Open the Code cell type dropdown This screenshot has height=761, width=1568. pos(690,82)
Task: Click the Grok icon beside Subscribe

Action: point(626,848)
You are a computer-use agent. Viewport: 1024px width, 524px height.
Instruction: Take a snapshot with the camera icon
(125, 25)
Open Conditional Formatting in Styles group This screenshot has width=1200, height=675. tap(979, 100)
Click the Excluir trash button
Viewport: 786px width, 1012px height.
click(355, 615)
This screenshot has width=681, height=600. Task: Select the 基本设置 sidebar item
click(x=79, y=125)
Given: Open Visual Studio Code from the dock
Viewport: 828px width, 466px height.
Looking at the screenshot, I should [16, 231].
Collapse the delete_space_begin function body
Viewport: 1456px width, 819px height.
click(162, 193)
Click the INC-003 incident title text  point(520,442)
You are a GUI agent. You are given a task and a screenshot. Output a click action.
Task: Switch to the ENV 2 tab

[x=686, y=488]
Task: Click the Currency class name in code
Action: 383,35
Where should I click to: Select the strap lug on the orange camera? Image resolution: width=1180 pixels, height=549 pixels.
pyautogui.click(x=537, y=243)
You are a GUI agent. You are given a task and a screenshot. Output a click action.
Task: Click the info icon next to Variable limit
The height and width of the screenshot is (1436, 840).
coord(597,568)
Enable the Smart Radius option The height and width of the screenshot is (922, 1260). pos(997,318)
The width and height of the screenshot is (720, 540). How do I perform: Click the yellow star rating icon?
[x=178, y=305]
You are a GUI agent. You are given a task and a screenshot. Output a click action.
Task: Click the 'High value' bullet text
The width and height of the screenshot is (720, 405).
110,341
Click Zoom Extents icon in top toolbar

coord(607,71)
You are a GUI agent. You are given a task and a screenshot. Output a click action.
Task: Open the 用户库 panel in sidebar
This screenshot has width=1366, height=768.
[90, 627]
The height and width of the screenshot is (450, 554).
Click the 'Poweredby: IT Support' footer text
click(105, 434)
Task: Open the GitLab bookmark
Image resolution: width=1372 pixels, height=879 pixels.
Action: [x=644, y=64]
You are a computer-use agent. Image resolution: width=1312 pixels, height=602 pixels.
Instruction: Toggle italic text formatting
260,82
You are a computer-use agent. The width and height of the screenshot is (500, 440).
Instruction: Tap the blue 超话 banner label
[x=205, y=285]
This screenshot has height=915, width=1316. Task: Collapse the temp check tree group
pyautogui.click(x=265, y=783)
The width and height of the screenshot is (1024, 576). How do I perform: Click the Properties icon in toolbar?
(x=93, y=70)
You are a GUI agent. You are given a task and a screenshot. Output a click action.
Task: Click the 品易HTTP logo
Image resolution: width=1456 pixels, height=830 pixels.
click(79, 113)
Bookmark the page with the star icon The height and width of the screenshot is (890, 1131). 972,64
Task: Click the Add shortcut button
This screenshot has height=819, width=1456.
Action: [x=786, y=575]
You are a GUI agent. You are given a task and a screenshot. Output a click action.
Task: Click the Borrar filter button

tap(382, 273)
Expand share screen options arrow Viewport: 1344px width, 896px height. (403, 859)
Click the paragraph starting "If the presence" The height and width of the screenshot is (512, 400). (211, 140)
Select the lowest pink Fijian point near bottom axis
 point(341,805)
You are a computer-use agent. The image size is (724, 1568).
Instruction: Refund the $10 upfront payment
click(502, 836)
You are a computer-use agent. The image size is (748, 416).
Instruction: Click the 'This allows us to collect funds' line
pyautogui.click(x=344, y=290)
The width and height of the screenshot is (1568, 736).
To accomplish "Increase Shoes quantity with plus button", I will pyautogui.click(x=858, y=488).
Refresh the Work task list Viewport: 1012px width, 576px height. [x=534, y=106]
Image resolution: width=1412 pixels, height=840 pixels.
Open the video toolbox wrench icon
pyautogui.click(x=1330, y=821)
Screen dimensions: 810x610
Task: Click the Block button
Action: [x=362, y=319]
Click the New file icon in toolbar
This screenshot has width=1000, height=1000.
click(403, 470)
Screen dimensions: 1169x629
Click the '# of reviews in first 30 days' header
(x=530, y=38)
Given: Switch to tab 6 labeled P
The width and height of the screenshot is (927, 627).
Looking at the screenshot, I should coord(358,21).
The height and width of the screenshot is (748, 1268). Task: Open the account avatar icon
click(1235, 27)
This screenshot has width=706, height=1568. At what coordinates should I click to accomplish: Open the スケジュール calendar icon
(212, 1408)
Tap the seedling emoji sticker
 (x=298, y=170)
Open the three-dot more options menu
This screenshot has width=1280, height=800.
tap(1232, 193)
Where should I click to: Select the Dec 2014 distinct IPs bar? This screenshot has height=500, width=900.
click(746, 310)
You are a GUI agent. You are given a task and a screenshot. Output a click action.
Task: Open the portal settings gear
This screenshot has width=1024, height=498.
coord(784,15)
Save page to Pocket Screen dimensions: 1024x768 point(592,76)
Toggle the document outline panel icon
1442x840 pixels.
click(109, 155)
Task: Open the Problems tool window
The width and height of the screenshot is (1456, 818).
----
Problem requirements: Reproduce all the records above, substituting "interface agent" for every occurrence of "GUI agent" and leaving everything else unchanged.

Output:
Open the Code cell type dropdown This screenshot has height=761, width=1568. pos(690,82)
Task: Click the Grok icon beside Subscribe

Action: point(626,848)
You are a computer-use agent. Viewport: 1024px width, 524px height.
Instruction: Take a snapshot with the camera icon
(125, 25)
Open Conditional Formatting in Styles group This screenshot has width=1200, height=675. tap(979, 100)
Click the Excluir trash button
Viewport: 786px width, 1012px height.
click(355, 615)
This screenshot has width=681, height=600. Task: Select the 基本设置 sidebar item
click(x=79, y=125)
Given: Open Visual Studio Code from the dock
Viewport: 828px width, 466px height.
Looking at the screenshot, I should [16, 231].
Collapse the delete_space_begin function body
Viewport: 1456px width, 819px height.
click(162, 193)
Click the INC-003 incident title text  point(520,442)
You are a interface agent. You are given a task and a screenshot. Output a click action.
Task: Switch to the ENV 2 tab

[x=686, y=488]
Task: Click the Currency class name in code
Action: 383,35
Where should I click to: Select the strap lug on the orange camera? Image resolution: width=1180 pixels, height=549 pixels.
pyautogui.click(x=537, y=243)
You are a interface agent. You are given a task and a screenshot. Output a click action.
Task: Click the info icon next to Variable limit
The height and width of the screenshot is (1436, 840).
coord(597,568)
Enable the Smart Radius option The height and width of the screenshot is (922, 1260). pos(997,318)
The width and height of the screenshot is (720, 540). How do I perform: Click the yellow star rating icon?
[x=178, y=305]
You are a interface agent. You are given a task and a screenshot. Output a click action.
Task: Click the 'High value' bullet text
The width and height of the screenshot is (720, 405).
110,341
Click Zoom Extents icon in top toolbar

coord(607,71)
You are a interface agent. You are given a task and a screenshot. Output a click action.
Task: Open the 用户库 panel in sidebar
This screenshot has width=1366, height=768.
[90, 627]
The height and width of the screenshot is (450, 554).
Click the 'Poweredby: IT Support' footer text
click(105, 434)
Task: Open the GitLab bookmark
Image resolution: width=1372 pixels, height=879 pixels.
Action: [x=644, y=64]
You are a computer-use agent. Image resolution: width=1312 pixels, height=602 pixels.
Instruction: Toggle italic text formatting
260,82
You are a computer-use agent. The width and height of the screenshot is (500, 440).
Instruction: Tap the blue 超话 banner label
[x=205, y=285]
This screenshot has height=915, width=1316. Task: Collapse the temp check tree group
pyautogui.click(x=265, y=783)
The width and height of the screenshot is (1024, 576). How do I perform: Click the Properties icon in toolbar?
(x=93, y=70)
You are a interface agent. You are given a task and a screenshot. Output a click action.
Task: Click the 品易HTTP logo
Image resolution: width=1456 pixels, height=830 pixels.
click(79, 113)
Bookmark the page with the star icon The height and width of the screenshot is (890, 1131). 972,64
Task: Click the Add shortcut button
This screenshot has height=819, width=1456.
Action: [x=786, y=575]
You are a interface agent. You are given a task and a screenshot. Output a click action.
Task: Click the Borrar filter button

tap(382, 273)
Expand share screen options arrow Viewport: 1344px width, 896px height. (403, 859)
Click the paragraph starting "If the presence" The height and width of the screenshot is (512, 400). (211, 140)
Select the lowest pink Fijian point near bottom axis
 point(341,805)
You are a computer-use agent. The image size is (724, 1568).
Instruction: Refund the $10 upfront payment
click(502, 836)
You are a computer-use agent. The image size is (748, 416).
Instruction: Click the 'This allows us to collect funds' line
pyautogui.click(x=344, y=290)
The width and height of the screenshot is (1568, 736).
To accomplish "Increase Shoes quantity with plus button", I will pyautogui.click(x=858, y=488).
Refresh the Work task list Viewport: 1012px width, 576px height. [x=534, y=106]
Image resolution: width=1412 pixels, height=840 pixels.
Open the video toolbox wrench icon
pyautogui.click(x=1330, y=821)
Screen dimensions: 810x610
Task: Click the Block button
Action: [x=362, y=319]
Click the New file icon in toolbar
This screenshot has width=1000, height=1000.
click(403, 470)
Screen dimensions: 1169x629
Click the '# of reviews in first 30 days' header
(x=530, y=38)
Given: Switch to tab 6 labeled P
The width and height of the screenshot is (927, 627).
Looking at the screenshot, I should coord(358,21).
The height and width of the screenshot is (748, 1268). Task: Open the account avatar icon
click(1235, 27)
This screenshot has width=706, height=1568. At what coordinates should I click to accomplish: Open the スケジュール calendar icon
(212, 1408)
Tap the seedling emoji sticker
 (x=298, y=170)
Open the three-dot more options menu
This screenshot has width=1280, height=800.
tap(1232, 193)
Where should I click to: Select the Dec 2014 distinct IPs bar? This screenshot has height=500, width=900.
click(746, 310)
You are a interface agent. You are given a task and a screenshot. Output a click action.
Task: Open the portal settings gear
This screenshot has width=1024, height=498.
coord(784,15)
Save page to Pocket Screen dimensions: 1024x768 point(592,76)
Toggle the document outline panel icon
1442x840 pixels.
click(109, 155)
Task: Open the Problems tool window
The width and height of the screenshot is (1456, 818).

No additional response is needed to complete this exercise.